Artie adds several new animals to his visuals. A moose(Swedes), frogs(French), and dogs(Americans). It was the part in chapter three when Francoise picks up the hitch-hiker that made me realize why Artie put people as animals instead of humans in his comics. Vladek yells to Francoise, “a hitch-hiker? And-OY-it’s a colored guy, a Shvartser!” I was rather surprised to hear Vladek say this. Even as the friendly hitch-hiker(who was represented as a black dog)rode with them, Vladek cursed under his breath in Polish. Once the man leaves, Vladek makes a hateful claim; “I had the whole time to watch out that this Shvartser doesn’t steal our groceries from the back seat!” Francoise puts it all into perspective when she defiantly yells, “that’s outrageous! How can you, of all people, be such a racist! You talk to the blacks the way the Nazis talked to the Jews!” This made me realize that hatred didn’t start until people were put into categories such as social class, race, religion, gender, and sexuality. It is because of these categories that we have hatred, genocide, and war. When Vladek replies, “it’s not even to compare. The Shvartsers to the Jews!” It pained me to realize that hatred is instilled in us all. This is why Artie put humans in different animal categories. After all, with all this hatred and death; could human beings really do this to each other?

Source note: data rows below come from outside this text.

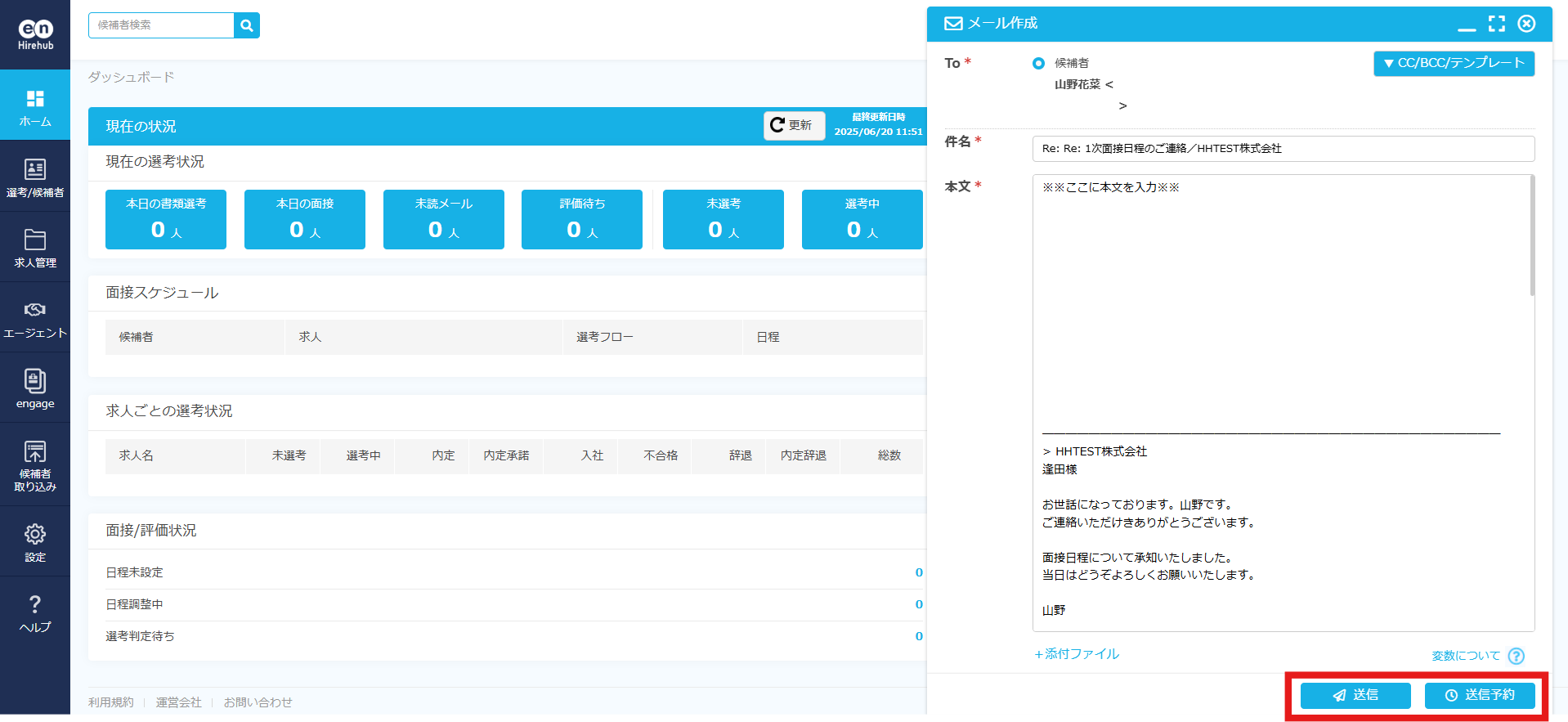Click the 更新 refresh button
The image size is (1568, 722).
coord(793,125)
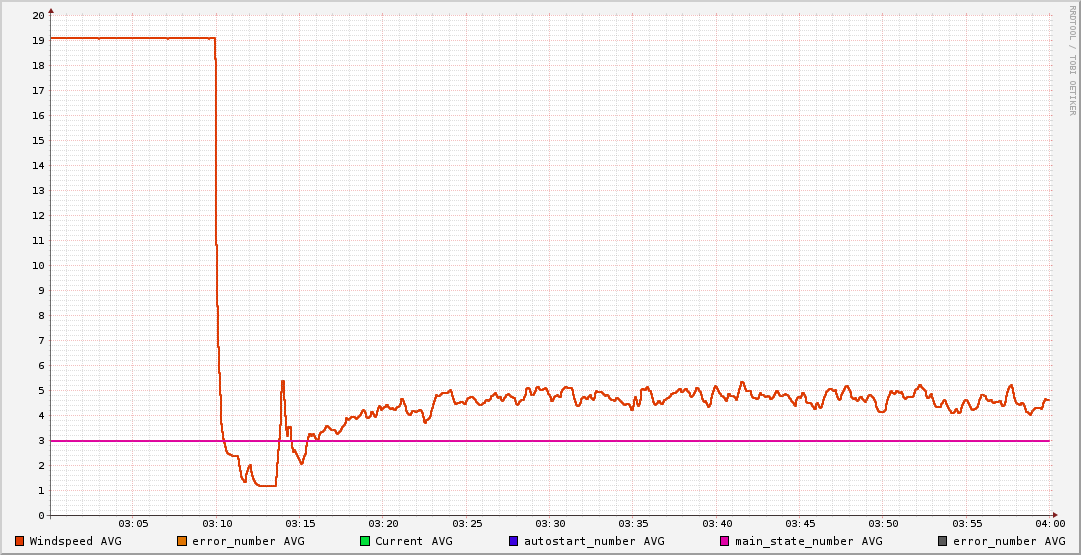
Task: Select the magenta main_state_number legend swatch
Action: coord(725,541)
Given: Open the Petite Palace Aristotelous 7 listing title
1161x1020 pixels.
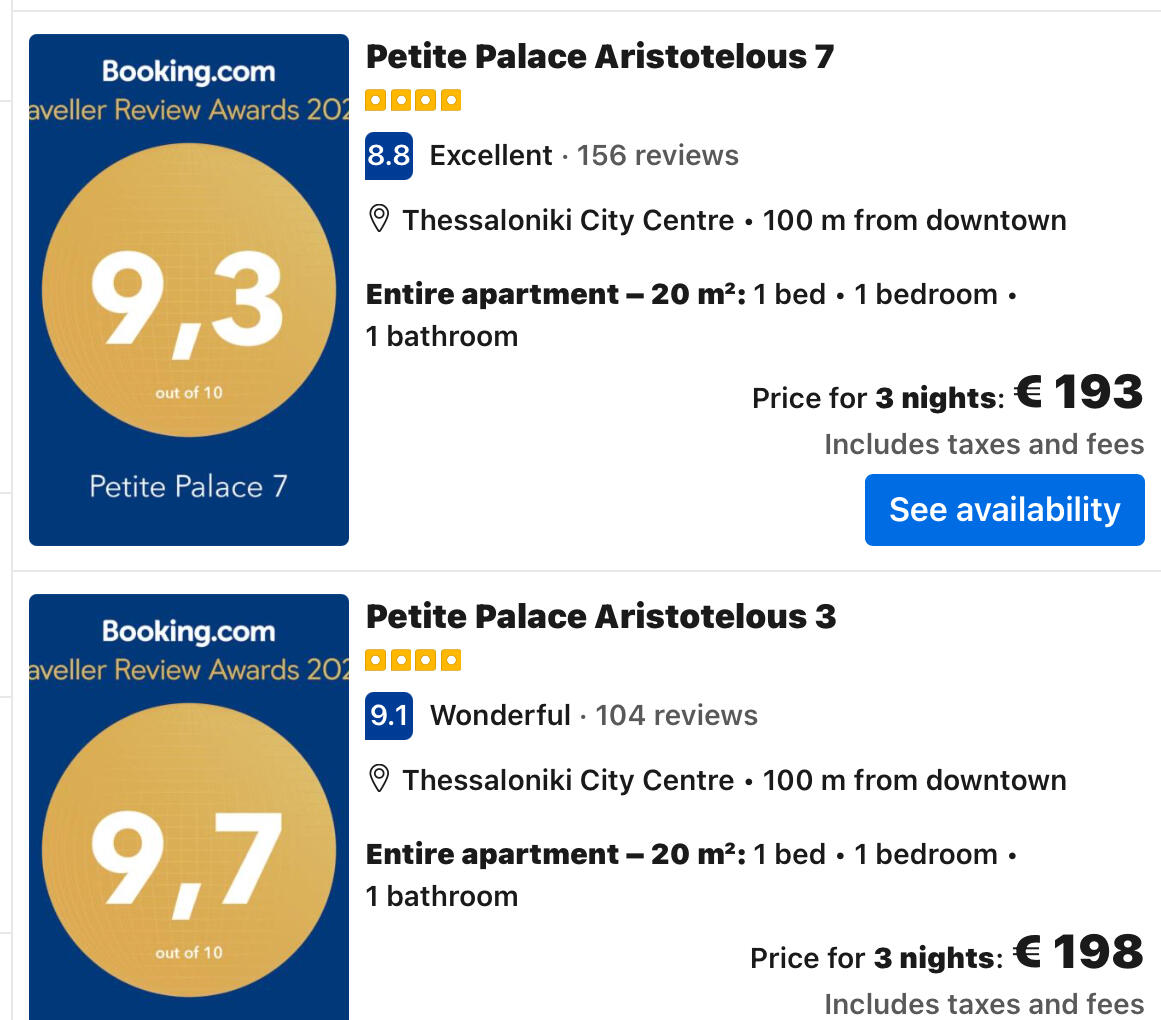Looking at the screenshot, I should [599, 57].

And what about Anja? She went through just as much as Vladek went through. Why did Vladek have to throw out all her memories? It greatly disturbed me how Anja didn’t get the chance to justify her suicide. But when Artie goes to talk to Pavel, his shrink in chapter two, it brought an insight  to not only her own story we couldn’t hear, but all the other Jews who last their lives. Artie explains that even though his success with his first part of Maus, “it doesn’t seem like much compared to surviving Auschwitz.” Pavel then turned Artie’s perspective around by saying that “maybe your father needed to show that he was always right-that he could always survive-because he felt guilty about surviving.” They then talk about survival. Artie feels that “life equals winning, so death equals losing.” Pavel explains, “but it wasn’t the best people who survived, nor did the best ones die. It was random!” Pavel then added, “the victims who died can never tell their side of the story, so maybe it’s better not to have any more stories.” It was this meeting that made me realize a sad but important truth. Anja wasn’t the only one that couldn’t share her story. Many more honorable Jews had died that didn’t get to tell their story as well. And maybe there were those that didn’t deserve to survive that did. However, this wasn’t Artie’s story he was sharing. This was his fathers survival story, and how his father told it to “the REAL survivor.”

The brutality of the Holocaust is indescribable to many. This could be said for Art Speigelman when he first decided to take on the challenge of telling his fathers story. Pavel said to Artie that “many books have already been written about the Holocaust. What’s the point? People haven’t changed…” This is why Art made the Graphic Narrative that he did. He incorporated a harrowing and gripping text with symbolic and even detailed images to portray a Holocaust we have never read or seen before.